Penso que todo homem e toda mulher devem se esforçar por tornar digno o trabalho que exercem. Isso implica dar o melhor de si em tudo o que se faz com a reta intenção de, com isso, construir um mundo melhor. E isso há de se traduzir em atitudes bem concretas de nosso dia-a-dia.
Lembro-me de que, há alguns anos, toda noite dois de meus filhos ficavam na janela do apartamento à espera do caminhão do lixo passar. Quando o lixeiro chegava, podia se contemplar toda a energia e bom humor com que trabalhava. Rapidamente recolhia o lixo do edifício, que não era pouco, e, antes de subir no caminhão, já em movimento, acenava para as crianças e gritava: “tchau nenê!”, ao que eles respondiam com um efusivo aceno de mãos e uma gargalhada de satisfação. Tão importante era para eles cumprimentar o lixeiro que não dormiam enquanto não passava. Penso que esse lixeiro sabe o que significa dignificar o seu trabalho. Não se limitava a recolher o lixo, o que fazia muito bem. Eu mesmo o vi algumas vezes pacientemente recolhendo os resíduos no chão quando o saco se rompia. Mas, mais que isso, enchia de alegria a vida de duas crianças. Tanto assim que, por um bom tempo, um desses meus filhos dizia que quando fosse grande, seria lixeiro!

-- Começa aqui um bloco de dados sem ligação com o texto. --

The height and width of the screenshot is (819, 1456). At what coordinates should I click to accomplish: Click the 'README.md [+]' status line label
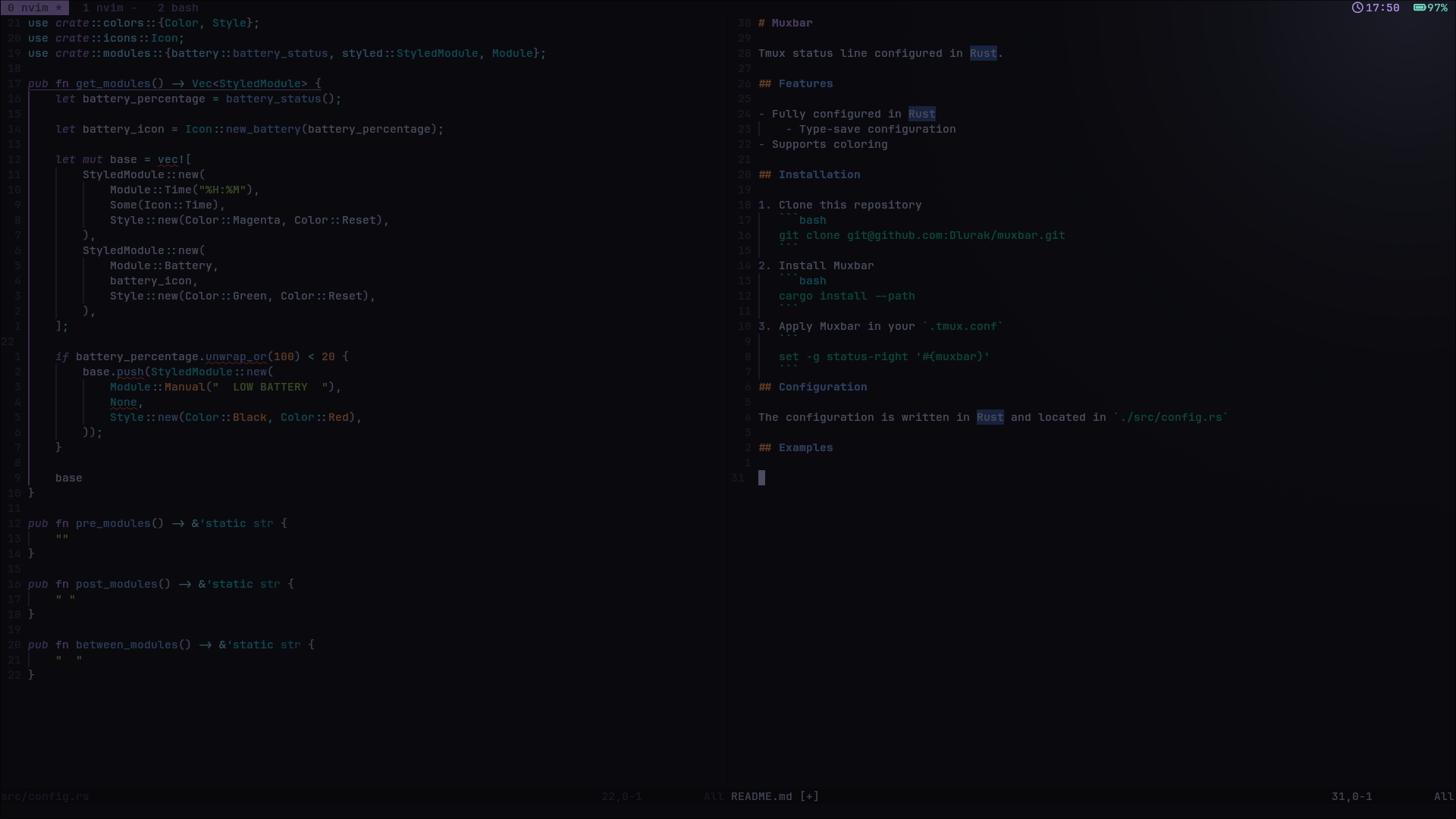tap(774, 796)
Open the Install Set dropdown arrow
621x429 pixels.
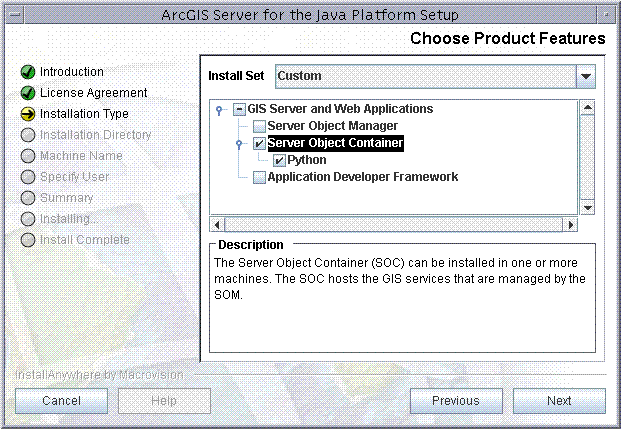(x=586, y=76)
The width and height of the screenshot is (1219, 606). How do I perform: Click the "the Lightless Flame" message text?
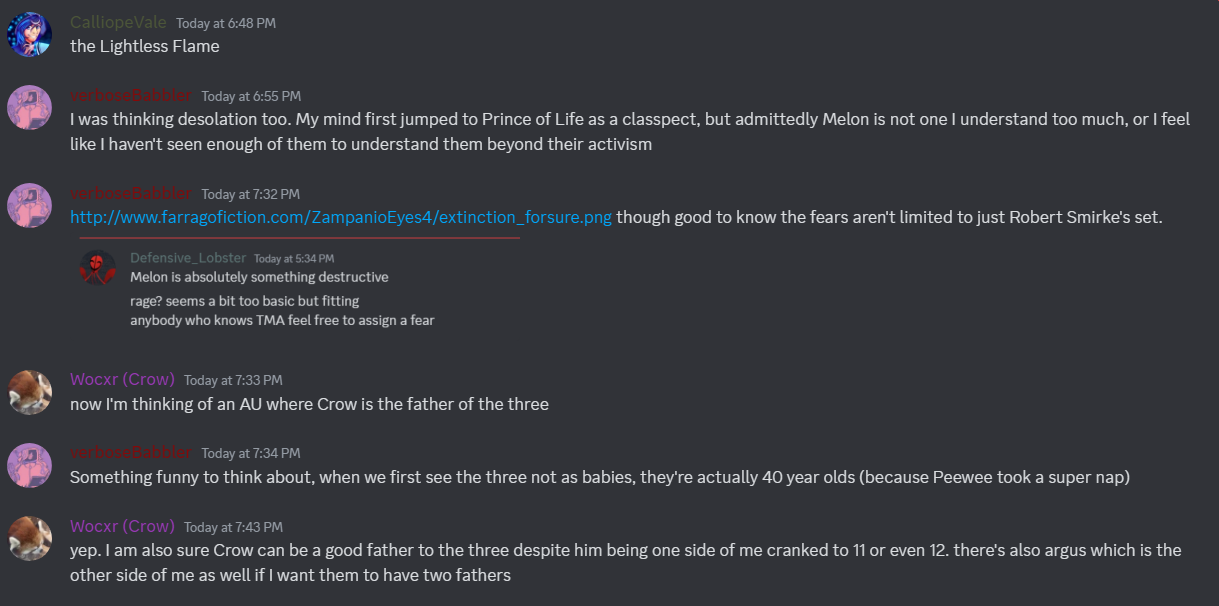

Além de dignificar o nosso trabalho, nós próprios construímos a nossa dignidade por meio do trabalho. Todo trabalho exige esforços, sacrifícios e renúncias. Ao fazê-lo com valentia, ganhamos a luta contra os nossos defeitos. Muitas vezes custa para o funcionário público atender bem ao cidadão. Porém, se ele vence a preguiça, o mau humor e a apatia, atendendo com cordialidade e atenção, quem ganha com isso é próprio servidor, que cresce enquanto ser humano. Com o tempo, esse esforço por sorrir, por ouvir, por ser solícito, vai forjando no interior do homem e da mulher uma qualidade que torna mais fácil repetir esses atos bons. A porta que se abre com freqüência é bem mais leve ao toque da mão que aquela que se mantém sempre fechada. Assim também é o coração do homem. Quando se mantém fechado em si mesmo endurece e só exala amargura. Ao contrário, quando se abre num serviço desinteressado aos demais, torna-se leve e jovial.
O trabalho bem feito, além de contribuir para a dignidade do próprio trabalho e fazer com que nós próprios alcancemos a plena dignidade por meio do trabalho, com ele podemos ajudar os demais e reconhecer o imenso valor que tem cada ser humano. Vale dizer, podemos contribuir para a dignidade dos demais com o nosso trabalho. Uma pessoa sisuda e carrancuda pode contaminar negativamente um ambiente. Ao contrário, uma pessoa alegre e prestativa eleva o nível do relacionamento. E o bem que ela faz também contagia, até que todos estejam sadiamente contaminados.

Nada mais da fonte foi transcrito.